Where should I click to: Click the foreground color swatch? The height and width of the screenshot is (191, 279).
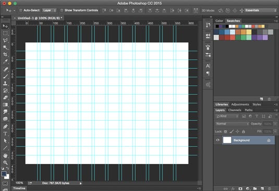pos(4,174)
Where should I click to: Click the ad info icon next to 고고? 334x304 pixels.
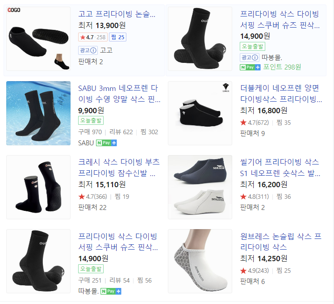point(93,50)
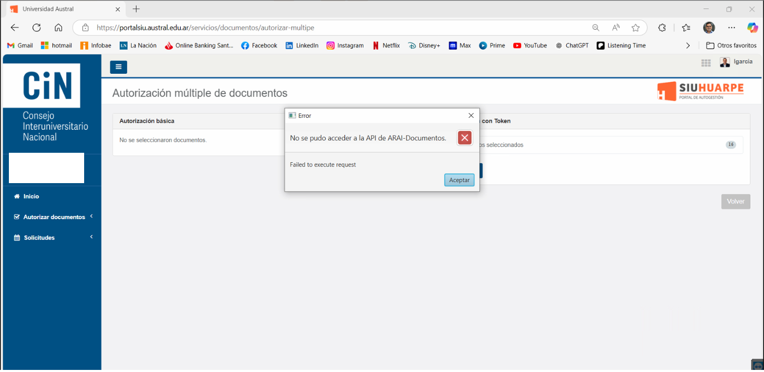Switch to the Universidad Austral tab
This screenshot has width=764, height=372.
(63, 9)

◆ ◆ ◆ ◆

# Task objective
Omitting all pictures, retype exactly the lines from the line containing "Where should I click to: Click the ad" down to the last line above, both ends included.

# Task result
Where should I click to: Click the ad info icon next to 고고? 334x304 pixels.
point(93,50)
Switch to the Universidad Austral tab
This screenshot has width=764, height=372.
(63, 9)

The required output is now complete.